En embauchant Christopher Froome dans son équipe, Israel Start Up Nation veut rendre l’image de l’Etat hébreu plus positive. Un coup d’épée dans l’eau ?

Le nom — Start Up Nation — est moderne et positif. Mais derrière cette récente équipe cycliste se cache le milliardaire israélo-canadien Sylvan Adams, spécialiste du sportwashing, qui avait déjà réussi l’exploit d’obtenir, pour l’Etat hébreu, l’organisation d’une épreuve du Giro. En 2019, il avait annoncé fièrement la création de son équipe cycliste. Avec un objectif de taille, celui de participer au Tour de France grâce au rachat de la licence d’une équipe suisse. « Nous aurons notre nom, Israël, au Tour de France, qui sera vu par 2,6 milliards de personnes avec nos couleurs bleu et blanc. C’est très symbolique », expliquait Adams.

Et parce qu’en Israël, on voit les choses en grand, l’équipe veut s’appuyer sur son nouveau coureur : Chris Froome. Le Britannique sera la tête d’affiche de l’équipe lors du prochain Tour de France. Mais Adams avait bien mis en avant la préférence nationale au moment d’annoncer la création de Start Up Nation : au moins un des huit coureurs de son écurie allait être de nationalité israélienne. Après une première participation moyenne, l’équipe israélienne ayant terminé 19e du Tour 2020, Adams « espère voir un Israélien à la ligne d’arrivée du Tour de France, ce serait un événement historique ».

A la création de l’équipe, le milliardaire avait tenté d’atténuer les choses en affirmant avoir « signé un coureur cycliste musulman ». Mais que l’on ne s’y méprenne pas, le but de l’opération est bien de nettoyer l’image d’Israël dans les médias. « Israël est un pays dont on parle beaucoup, et mal, en général, dans les médias. Ça n’est pas juste et avec l’équipe, nous voulons en finir avec ces préjugés », explique-t-il à RFI.

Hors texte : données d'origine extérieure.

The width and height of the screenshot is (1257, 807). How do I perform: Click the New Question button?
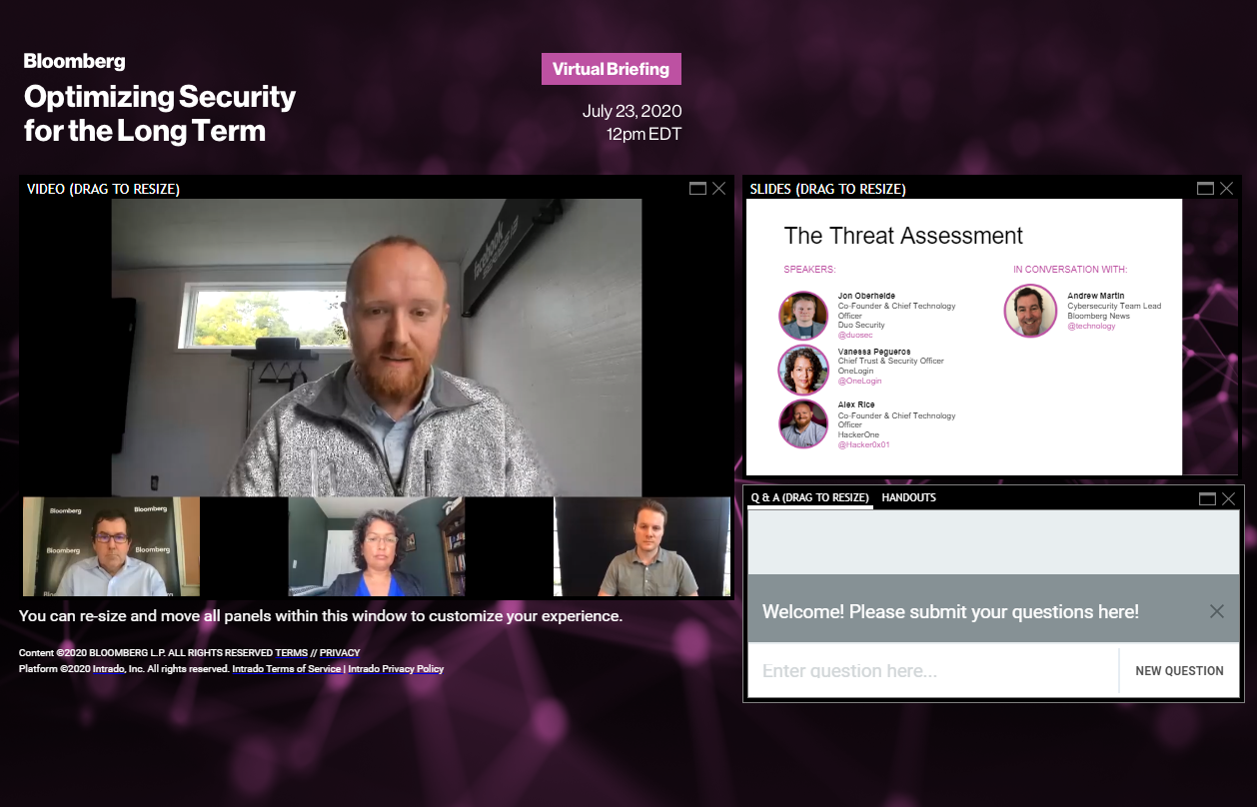coord(1179,671)
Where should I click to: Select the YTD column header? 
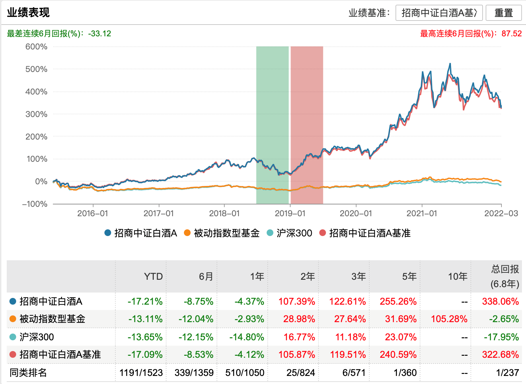click(x=153, y=276)
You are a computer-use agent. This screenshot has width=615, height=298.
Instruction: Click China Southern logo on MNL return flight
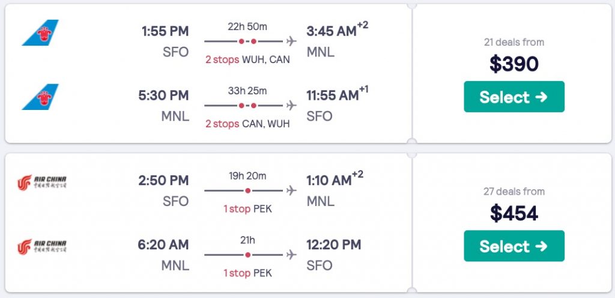click(x=40, y=97)
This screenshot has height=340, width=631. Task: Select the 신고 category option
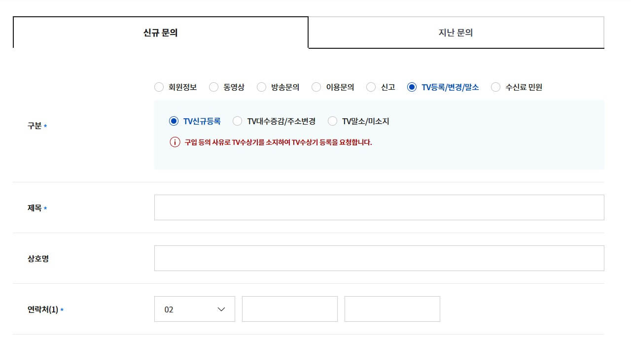point(370,87)
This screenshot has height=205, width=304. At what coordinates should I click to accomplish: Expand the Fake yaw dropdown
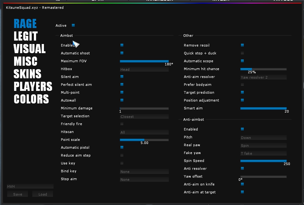(263, 153)
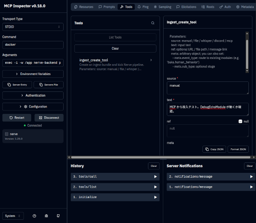Click the List Tools button
The height and width of the screenshot is (223, 256).
(115, 37)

Mais cette opération de sportwashing a du mal à passer. Et sur les bords de route, certains arborent fièrement le drapeau israélien. Une démonstration de force pas vraiment du goût d’Adams : « Je n’appelle pas ça des démonstrations, j’appelle ça trois personnes avec un drapeau, et je pense que ce sont les mêmes à chaque étape. Ils ont le droit de promouvoir leurs idées. Mais si on compare ça avec la réaction de la grande majorité des Français, je pense qu’on est très bien reçus, ici », explique-t-il.

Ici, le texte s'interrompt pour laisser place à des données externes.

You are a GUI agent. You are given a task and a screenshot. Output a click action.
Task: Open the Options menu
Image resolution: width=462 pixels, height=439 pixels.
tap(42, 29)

En prenant Chris Froome, l’Etat hébreu veut donc faire oublier la colonisation, régulièrement dénoncée par la communauté internationale. Mais l’état de forme de l’ex-champion laisse à désirer et nul doute que Start Up Nation continuera à ne pas réaliser d’exploits sur le prochain Tour. Froome, lui, a vendu son âme à une équipe qui va tenter de redorer le blason d’Israël.

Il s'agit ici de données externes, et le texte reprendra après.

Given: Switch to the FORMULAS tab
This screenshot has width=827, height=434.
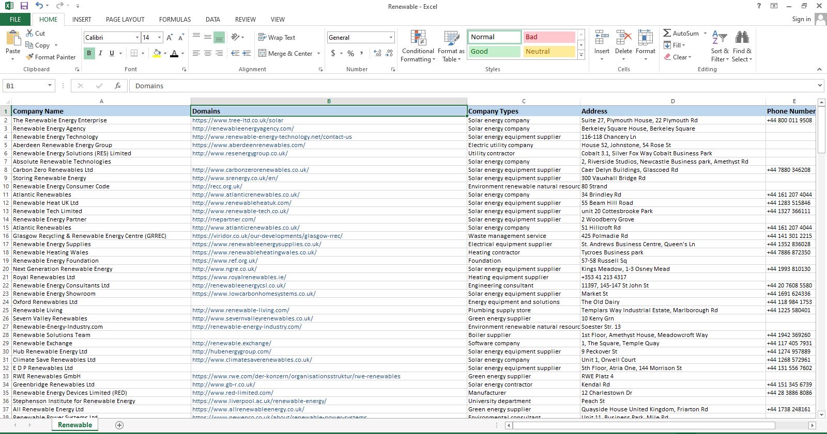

« C’est un projet et nous sommes en mission », ose Adams, qui ajoute : « Nous devons promouvoir notre pays pour montrer le vrai visage d’Israël, qui est tellement mal compris à cause d’une couverture médiatique à sens unique. Nous sommes un pays merveilleux, intéressant, divers, ouvert, tolérant, démocratique et plus important que tout, un pays sûr ». Difficile à croire après les raids aériens israéliens de ces dernières semaines. Lors du Tour de France, le milliardaire espère que l’image d’Israël ne sera associée qu’au cyclisme. Pas sûr que les militants BDS soient d’accord.